● What needs to be done
The answer must consist solely of the lines from the start of the records through the line containing "You are a computer-use", restated word for word, with no pictures.

[Saved data entries]

........

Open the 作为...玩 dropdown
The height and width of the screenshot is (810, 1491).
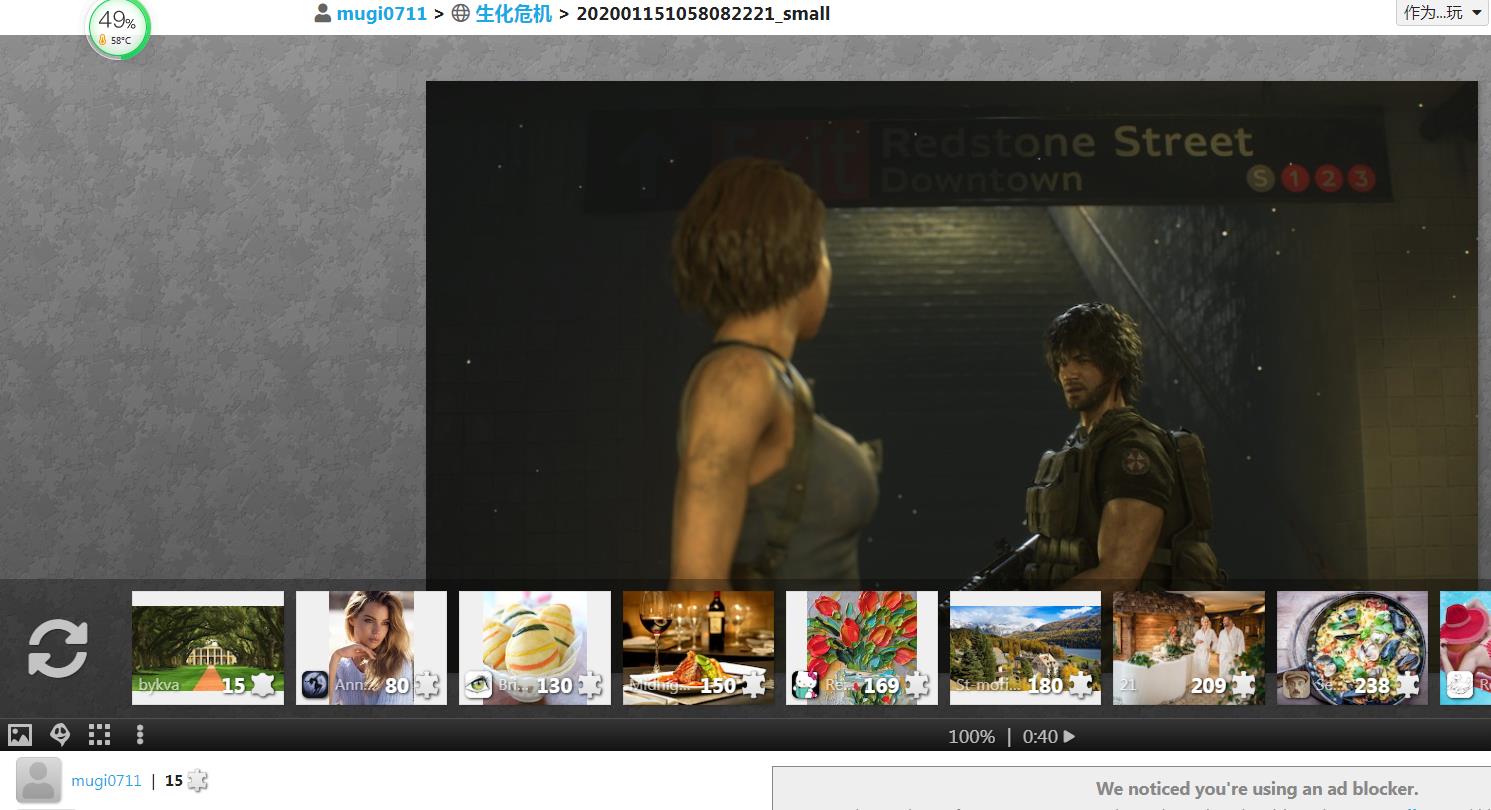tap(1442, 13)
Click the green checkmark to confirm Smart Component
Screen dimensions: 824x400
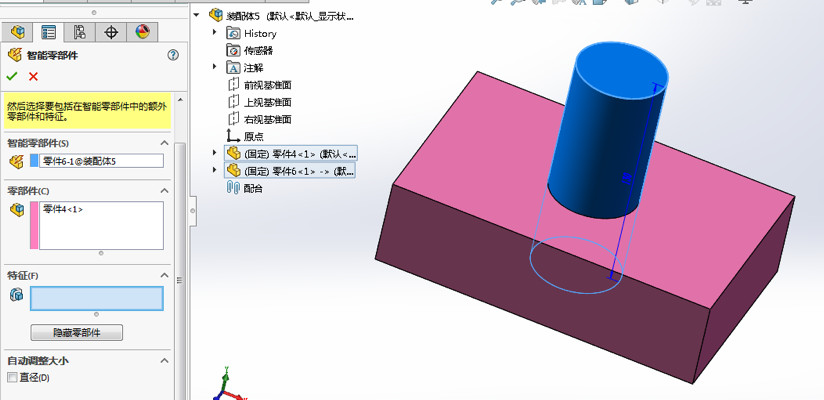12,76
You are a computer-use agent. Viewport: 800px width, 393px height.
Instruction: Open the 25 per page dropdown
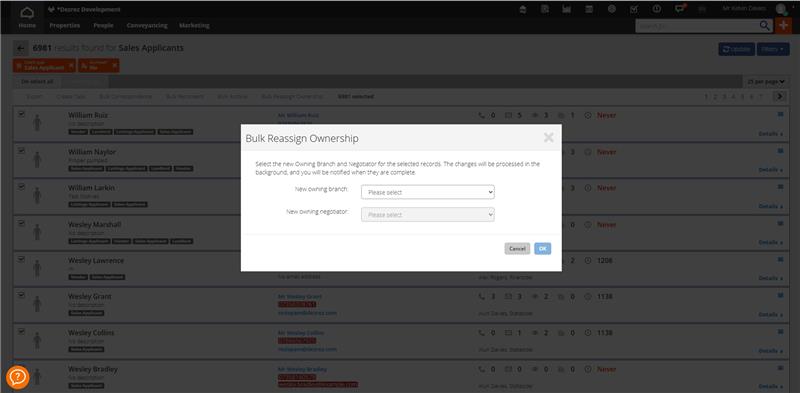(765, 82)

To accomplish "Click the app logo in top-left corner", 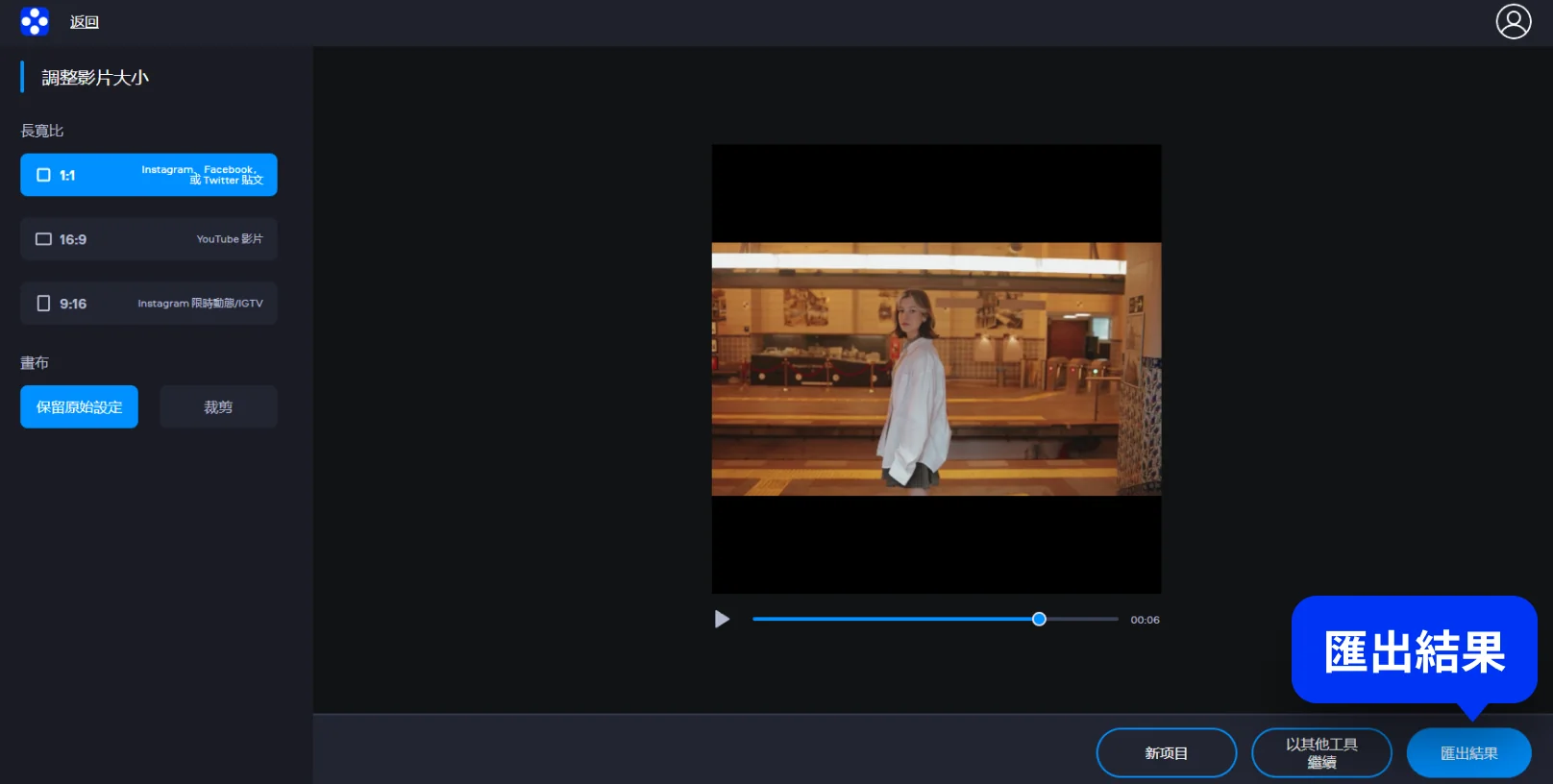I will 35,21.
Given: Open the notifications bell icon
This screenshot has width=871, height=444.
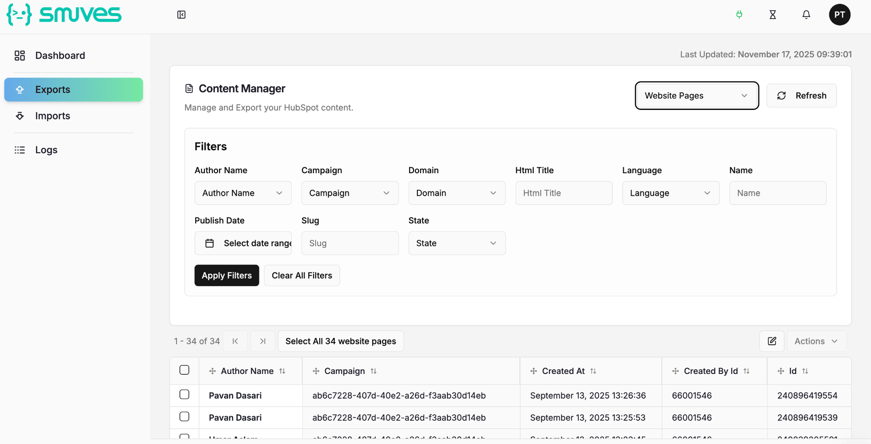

........

● Exercise answer
Open the 作为...玩 dropdown
The height and width of the screenshot is (810, 1491).
tap(1442, 13)
Click the green checkmark to confirm Smart Component
Screen dimensions: 824x400
12,76
You are a computer-use agent. Viewport: 800px width, 393px height.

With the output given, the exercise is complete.